The tasks:
a) In the linear regression guide, what two categories can output roughly be divided into?
b) Write out the linear regression guide passage from "Linear regression is" to "machine learning world.".

Linear Regression Model Guide - theory part

Recently, I review the machine learning course of Andrew ng in Coursera. Surprisingly, I can still learn a lot, so I decided to write some posts👍.

To talk about linear regression, we must first have a basic understanding of what is machine learning. What is machine learning? abstractly speaking, machine learning is learning a function: $$ f(input) = output $$ where $f$ refers to the specific machine learning model. Machine learning is a methodology for automatically mining the relationship between input and output. Sometimes we find it hard to define a specific algorithm to solve some problems, and this is where machine learning shines, we can let it learn and summarize some patterns from data and make predictions. This is also where it differs from traditional algorithms (binary search, recursive, etc.). One has to admit that machine learning is fascinating by definition, and it seems to provide a viable framework for solving all intractable problems. It just so happens that many real-life problems are so hard that solving them with traditional algorithms is impossible.

📒 That’s why I always feel that every programmer should know some machine learning/deep learning, it is a great tool for us to solve problems💪

Linear regression is one of the classic machine learning models. In my opinion, it can be regarded as the counterpart of “Hello world” in the machine learning world.

In the previous formula, $input$ is the so-called feature in machine learning, which is often represented by the symbol $x$. And $output$ can be roughly divided into two categories: class/category (Classification problem) and number (Regression problem).

📒 How to understand features? The so-called features are characteristics that are highly correlated with the target to be predicted. Take predicting housing prices as an example. The housing price is obviously related to the house area, distance to the downtown, etc. The house area here is a feature. In machine learning, we can analyze the importance of different features to see which ones are highly correlated with the output, or use our domain knowledge (Domain knowledge) to choose good features wisely. But in general, machine learning still requires us to spend a lot of time spotting good features. This is the drawback of machine learning, and this shortcoming is greatly alleviated in deep learning. Of course, that is not the topic today.

📒 Machine learning cannot magically understand the various formats of $input$ you provide, such as images, text, videos, etc.. In machine learning, $input$ is often processed as numbers, so that they can be learned by various machine learning algorithms. Some features are numbers themselves, such as the house area we previously talked about. When the input is not transformered into numbers, we needed to invent some procedure to do so, such as using a word embedding vector model to represent text, etc., and I will not go into details here. Let’s assume that the input has been processed into numbers below.

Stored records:
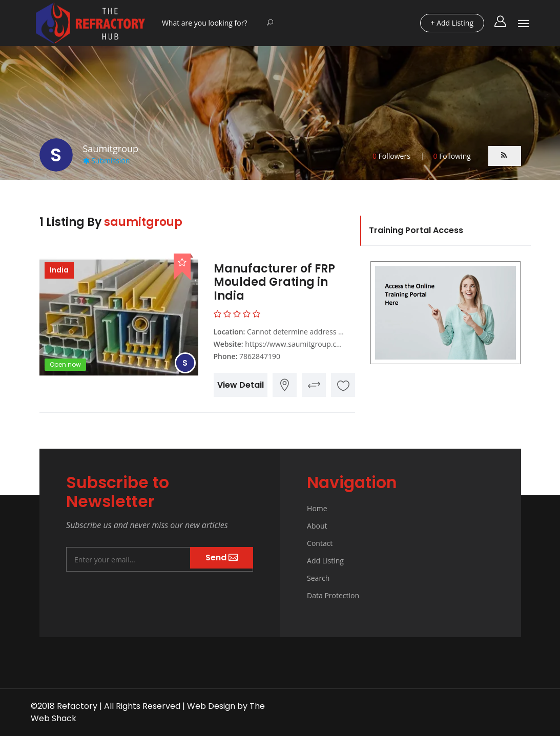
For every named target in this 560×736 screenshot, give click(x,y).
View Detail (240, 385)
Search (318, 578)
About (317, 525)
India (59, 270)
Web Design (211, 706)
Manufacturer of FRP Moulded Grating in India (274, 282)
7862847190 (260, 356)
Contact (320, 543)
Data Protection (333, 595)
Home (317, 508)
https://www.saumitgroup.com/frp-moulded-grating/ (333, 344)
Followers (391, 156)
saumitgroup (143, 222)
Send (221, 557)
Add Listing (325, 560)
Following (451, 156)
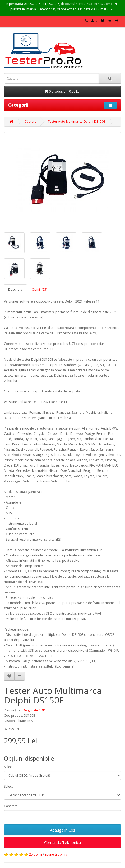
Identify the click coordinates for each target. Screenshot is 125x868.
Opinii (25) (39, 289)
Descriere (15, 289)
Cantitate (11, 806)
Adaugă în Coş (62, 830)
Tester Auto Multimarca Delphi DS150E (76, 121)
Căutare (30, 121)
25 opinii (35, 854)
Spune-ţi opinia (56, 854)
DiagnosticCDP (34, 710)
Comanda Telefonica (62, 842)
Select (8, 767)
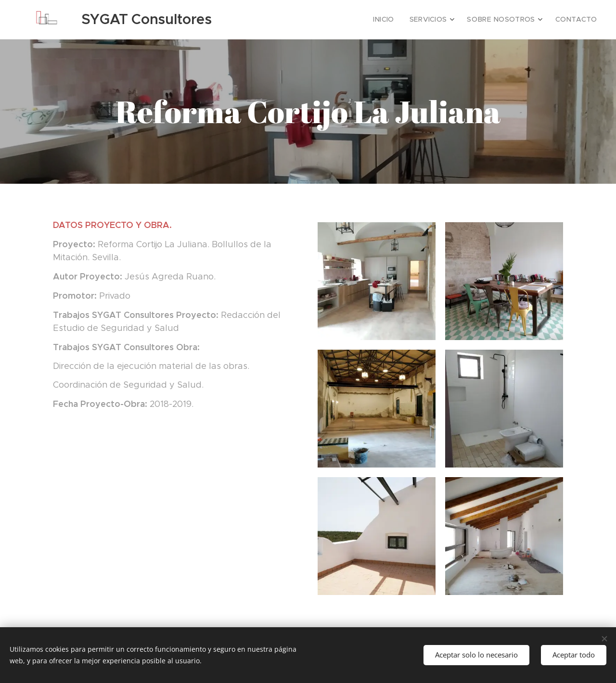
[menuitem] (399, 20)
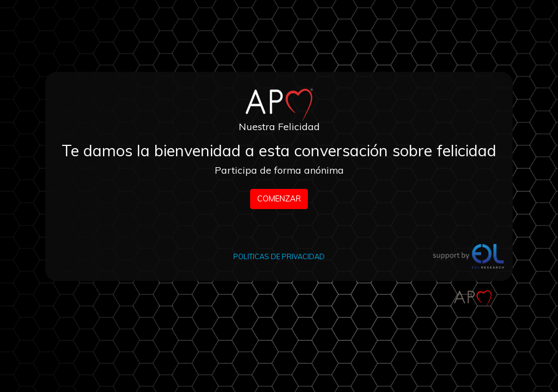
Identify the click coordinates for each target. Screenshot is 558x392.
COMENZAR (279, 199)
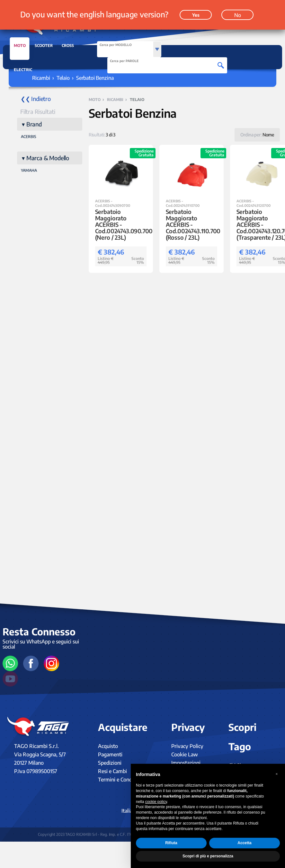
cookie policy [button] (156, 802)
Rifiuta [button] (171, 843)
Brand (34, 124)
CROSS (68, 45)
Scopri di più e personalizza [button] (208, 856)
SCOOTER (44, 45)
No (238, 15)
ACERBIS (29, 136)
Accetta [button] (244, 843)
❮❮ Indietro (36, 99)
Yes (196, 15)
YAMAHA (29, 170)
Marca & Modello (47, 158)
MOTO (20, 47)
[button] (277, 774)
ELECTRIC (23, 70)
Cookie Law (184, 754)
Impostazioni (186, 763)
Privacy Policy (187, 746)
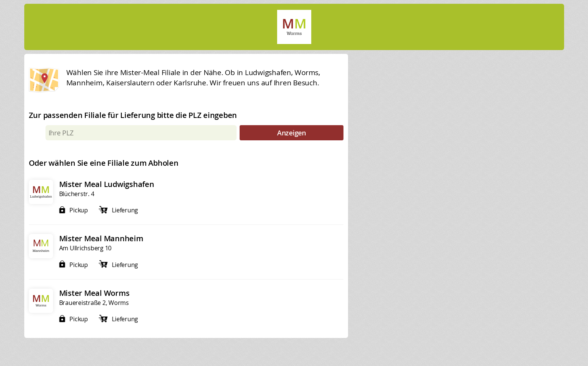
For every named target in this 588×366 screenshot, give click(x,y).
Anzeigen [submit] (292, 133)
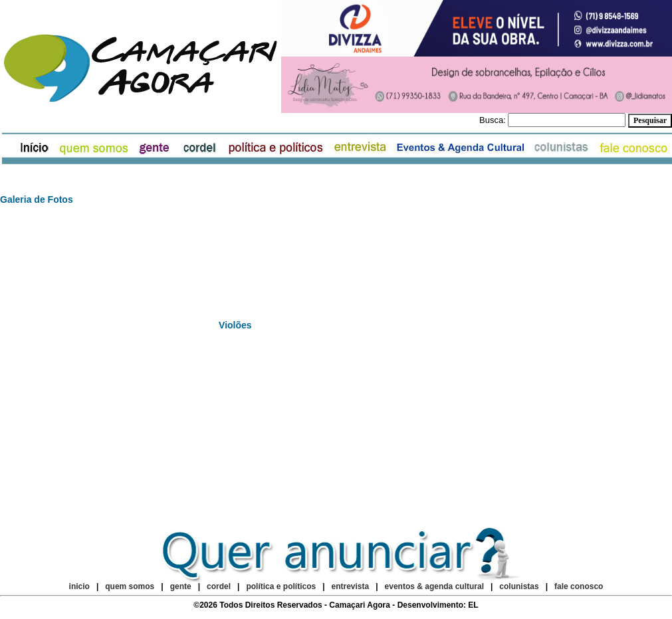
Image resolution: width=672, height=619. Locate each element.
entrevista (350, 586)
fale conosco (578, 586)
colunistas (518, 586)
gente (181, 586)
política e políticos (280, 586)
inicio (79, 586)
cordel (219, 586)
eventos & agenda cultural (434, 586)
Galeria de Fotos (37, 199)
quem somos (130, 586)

...

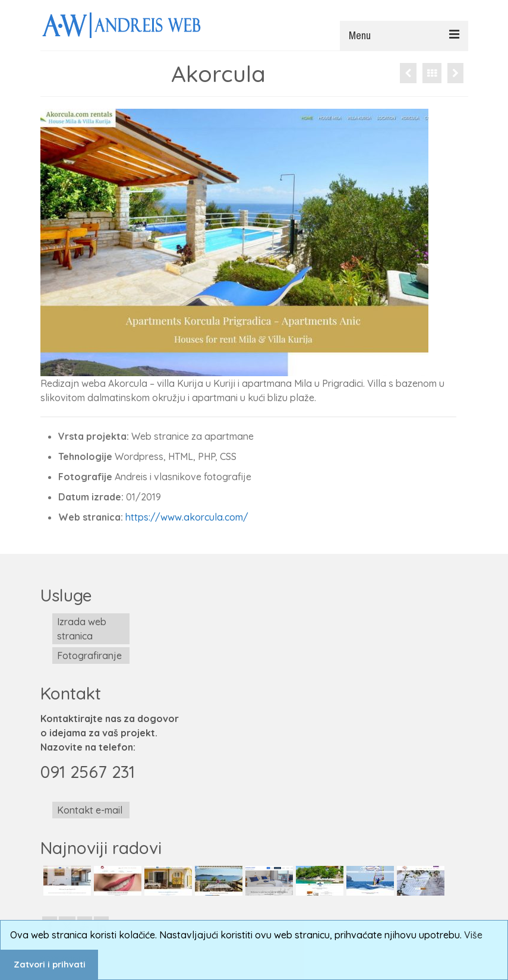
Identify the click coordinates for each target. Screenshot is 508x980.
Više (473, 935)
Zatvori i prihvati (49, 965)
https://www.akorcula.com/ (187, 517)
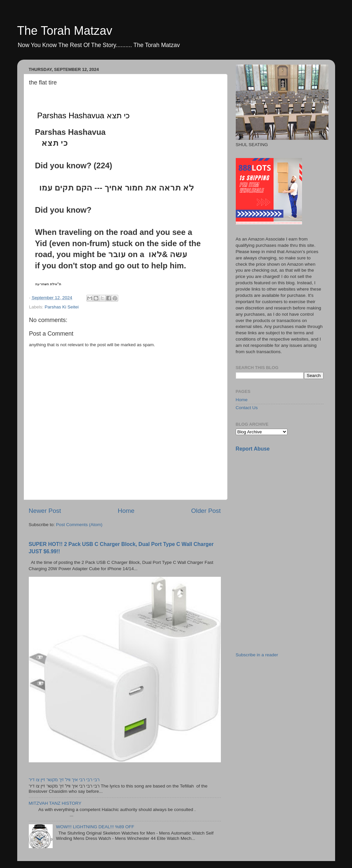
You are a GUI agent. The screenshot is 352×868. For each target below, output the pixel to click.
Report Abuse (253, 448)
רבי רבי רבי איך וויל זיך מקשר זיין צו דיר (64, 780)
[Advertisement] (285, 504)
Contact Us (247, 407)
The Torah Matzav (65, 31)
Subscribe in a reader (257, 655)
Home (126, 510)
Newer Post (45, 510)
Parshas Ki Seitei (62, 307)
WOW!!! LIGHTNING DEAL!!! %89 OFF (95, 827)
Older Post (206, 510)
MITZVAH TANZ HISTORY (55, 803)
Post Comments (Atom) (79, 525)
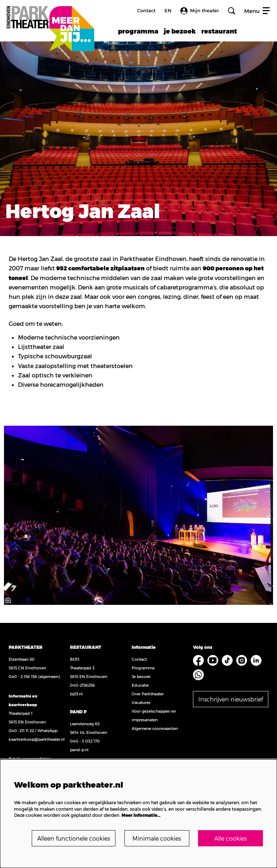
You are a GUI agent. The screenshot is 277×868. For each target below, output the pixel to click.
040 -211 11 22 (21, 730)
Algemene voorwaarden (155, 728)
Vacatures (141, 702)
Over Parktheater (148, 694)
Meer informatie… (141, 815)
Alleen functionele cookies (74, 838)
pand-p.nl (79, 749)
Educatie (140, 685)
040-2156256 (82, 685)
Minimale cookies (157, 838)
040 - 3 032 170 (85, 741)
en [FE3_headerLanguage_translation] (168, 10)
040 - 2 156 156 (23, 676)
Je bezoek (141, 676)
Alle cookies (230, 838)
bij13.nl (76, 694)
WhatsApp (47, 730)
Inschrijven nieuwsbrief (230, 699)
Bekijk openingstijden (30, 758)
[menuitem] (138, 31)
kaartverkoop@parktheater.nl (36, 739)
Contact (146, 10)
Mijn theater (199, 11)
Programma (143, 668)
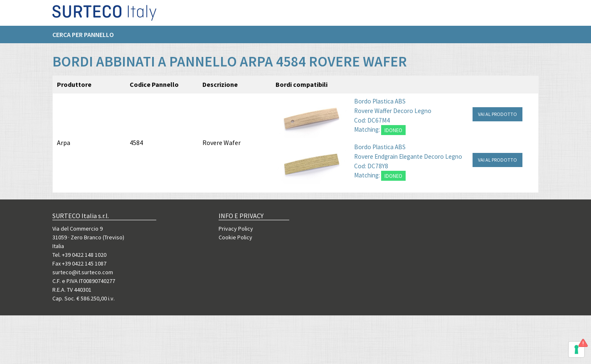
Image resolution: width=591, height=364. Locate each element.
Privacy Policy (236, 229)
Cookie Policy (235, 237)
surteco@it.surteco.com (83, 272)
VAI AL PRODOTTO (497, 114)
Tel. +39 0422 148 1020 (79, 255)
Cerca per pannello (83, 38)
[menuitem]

Results in order:
a) Class/category (a classification problem) and number (a regression problem).

b)
Linear regression is one of the classic machine learning models. In my opinion, it can be regarded as the counterpart of “Hello world” in the machine learning world.